The former Liberty University athletics director is locked in a tight race against Democrat Cameron Webb in Virginia’s sprawling 5th Congressional District. They’re vying to replace Rep. Denver Riggleman (R-5th), whom Good unseated in a bitter nominating convention in June.
Good submitted the amended federal form on Monday following media coverage of his initial disclosure, which listed no assets. Good and a handful of other mostly Republican candidates also missed a key deadline for filing state paperwork in June but were granted a reprieve by Virginia’s Board of Elections.
Virginia Election Commissioner Chris Piper referred questions to the Virginia Conflict of Interest and Ethics Advisory Council. The body’s executive director, Stewart Petoe, said that the council is not authorized to respond to press inquiries. The council checks forms for completeness but does not vet the accuracy.
Brett Kappel, a Washington D.C.-based elections attorney at Harmon Curran, said Good appeared to not fulfill the requirements of state law.
“Whether that’s inadvertance, or a mistake, or trying to deliberately hide those facts from the public is something that you can’t tell from the reports,” Kappel said.
While a local commonwealth’s attorney could theoretically investigate if they receive a complaint, former Democratic Attorney General Anthony Troy said he would be surprised to see any action.
“They’re not about to touch something like that,” Troy said. “It has political value only.”
Good’s most recent filing included between $1,001 and $15,000 in stocks from Abbott Laboratories. It’s not clear when those stocks were purchased, but that question may have bearing on a potential conflict of interest; state code requires local officials to recuse themselves from votes where they have a financial interest.
In July of 2016, Good voted alongside all but one member of the Board of Supervisors to give Abbott Labs a $567,000 incentive package to expand a facility in Altavista. Good spoke in favor of the deal, arguing the plant would result in an increase in revenue that the county could use to pay for other services.
In a statement, Ben Young, Webb’s campaign manager, said Good should have revealed a fuller picture of his financial interests while serving on the board.
“It is unfortunate that Mr. Good chose to conceal this important information in the first place until after votes had already been cast,” Young said. “Voters deserve full information when they head to the polls and we are glad they have that now.”

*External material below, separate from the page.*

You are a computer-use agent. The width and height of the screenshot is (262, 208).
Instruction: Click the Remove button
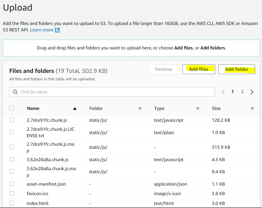(x=164, y=69)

Kyle Kondik, managing editor of the nonpartisan newsletter Sabato's Crystal Ball at the University of Virginia Center for Politics, said the disclosures could be fodder for a TV ad in a GOP-leaning district. The paperwork discrepancies also highlighted the risk Republican convention goers took when they unseated Riggleman, Kondik said.
“Sometimes when you have a new candidate emerge, there can be surprises along the way,” Kondik said. “Perhaps this is one of them.”